En el texto sobre la presentación del Simca 1000 Rallye 1 en Córcega, ¿cuántos caballos tenía el 1100 Special que conducía el Director Comercial de la Simca francesa?

_BLOQUE DE TEXTO_
- - -

Anécdotas las hay a montones; como por ejemplo y creo que ya la he contado, cuando Eduardo y yo, tirando de comparador, disco graduado y mucha paciencia, sacamos el perfil del árbol de levas que se montaba en el Simca 1200 Especial de Villaverde, y que nos habían intentado vender como si fuese el 1100 Special francés, sólo que sin la carburación especial. Pero resultó que el árbol en cuestión era, ni más ni menos, que el del Simca 1200 normal de serie. Cuando lo publicamos en “Automecánica”, el Directo Técnico de la fábrica, un ingeniero de origen militar (D. Álvaro Inclán), se agarró un rebote de mil pares de demonios, pero los hechos eran de una claridad irrebatible. Y por seguir con los Simca, en Marzo de 1972 Eduardo y yo fuimos a Córcega (él como representante de “Automecánica” y yo de “Autopista”) a la presentación del pequeño y pseudodeportivo Simca 1000 Rallye 1. Las carreteras de dicha isla, junto con las de Madeira, son las más retorcidas que en mi vida he visto; y en aquella época, por algo tenía fama de ser la cuna del rallye de asfalto más revirado del mundial; los gravísimos accidentes que dieron lugar a la prohibición de los Grupo B, fatales para Bettega y Toivonen, no por casualidad ocurrieron allí.

El Rallye 1 llevaba el motor del 1100 Special, pero con un simple carburador Solex monocuerpo de 34; como el radiador todavía iba atrás (aunque batería y dos ruedas de repuesto iban delante) no pasaba de 60 CV; luego, ya con radiador delante y ventilador eléctrico, subió a 64 CV. Eso sí, llevaba ya la suspensión rebajada y con buenas caídas (0º/-3º) que le hicieron justamente famoso por su buena estabilidad. El caso es que en la presentación estaba el Director Comercial de la Simca francesa, que presumía de conductor rápido y manejaba un 1100 Special, con sus cuatro carburadores y sus 75 CV. Se entretenía, a lo largo del mes que duró la presentación, en entremezclarse con los Rallye-1 de los periodistas, e irles adelantando. El grupo español era de los últimos y, como digo, llevaban ya casi un mes de presentación; en nuestro turno, Eduardo condujo por la mañana, y yo, por la tarde. Y para desgracia del francés, dicha mañana se le ocurrió salir al recorrido uno o dos coches por delante nuestro. Eduardo arrancó, adelantó también a esos dos coches, y alcanzamos al 1100 Special, que se puso a correr más y más, como un desesperado. Al cabo de unos cinco kilómetros de inacabables curvas, terminó entregando la cuchara y dejándose pasar.

- - -

_INFORMACIÓN PROPORCIONADA_
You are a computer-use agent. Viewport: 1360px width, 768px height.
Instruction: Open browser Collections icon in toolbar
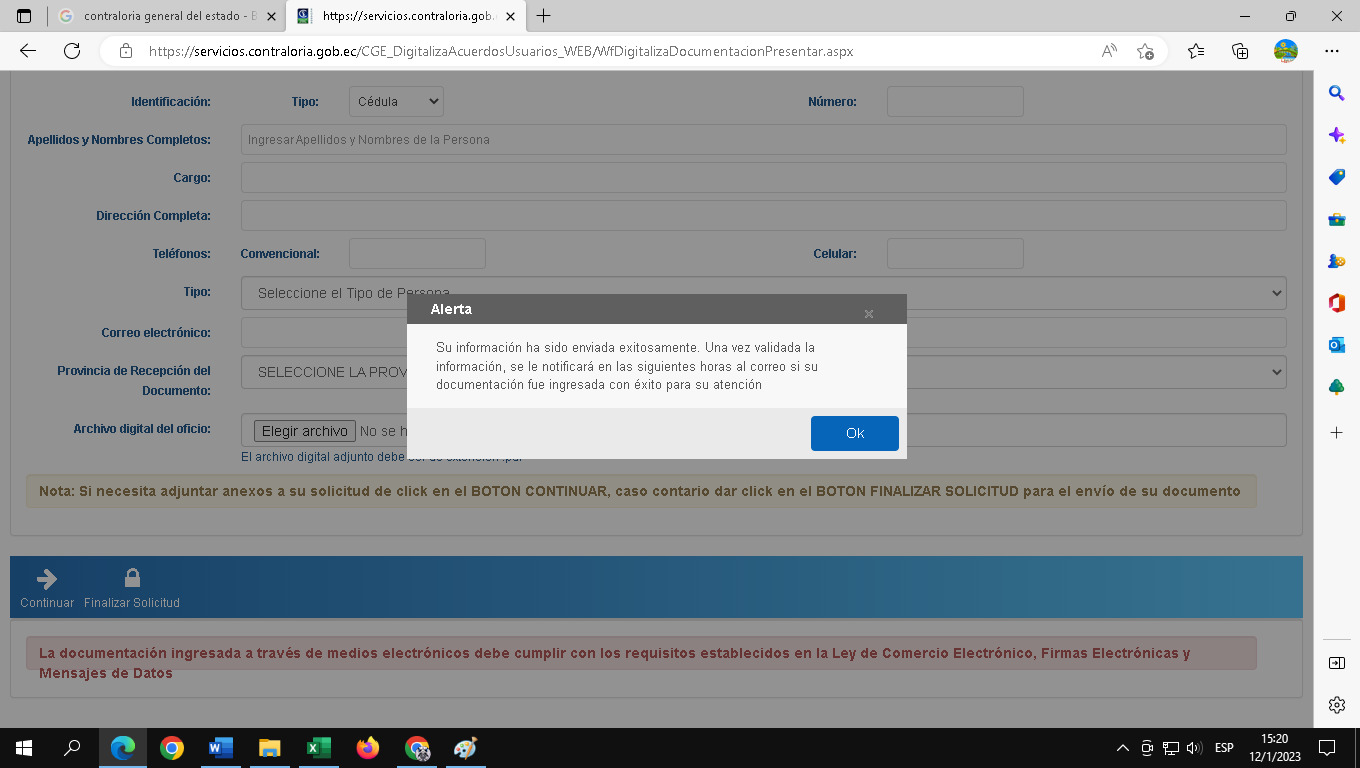[x=1240, y=51]
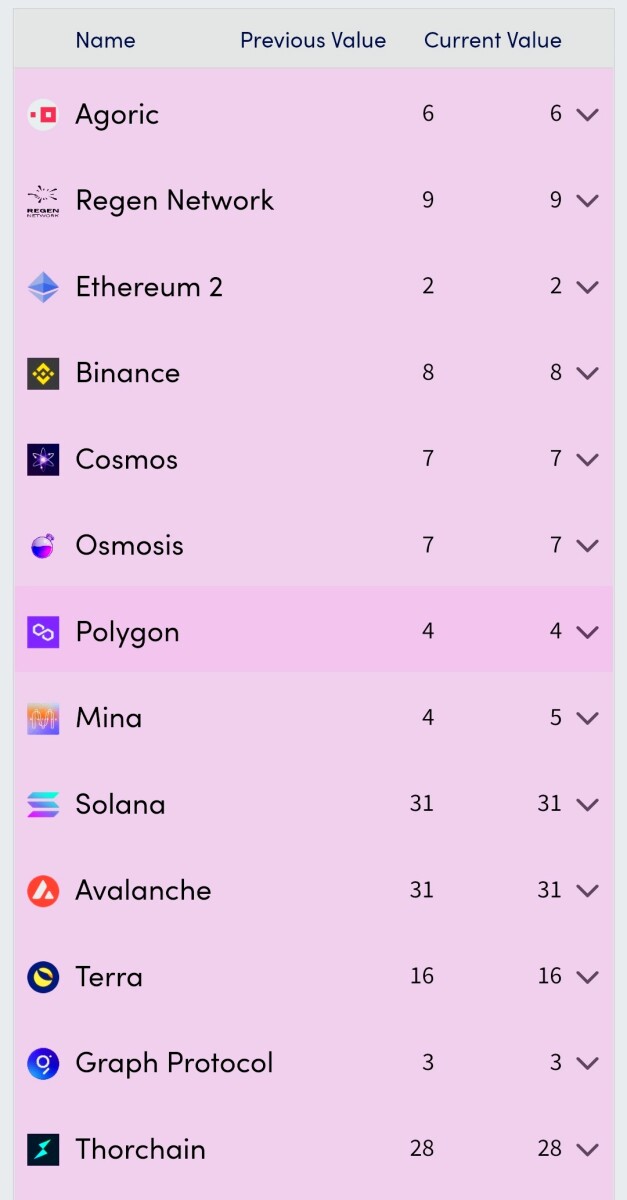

- - -

_SOLUCIÓN PROPUESTA_
75 CV.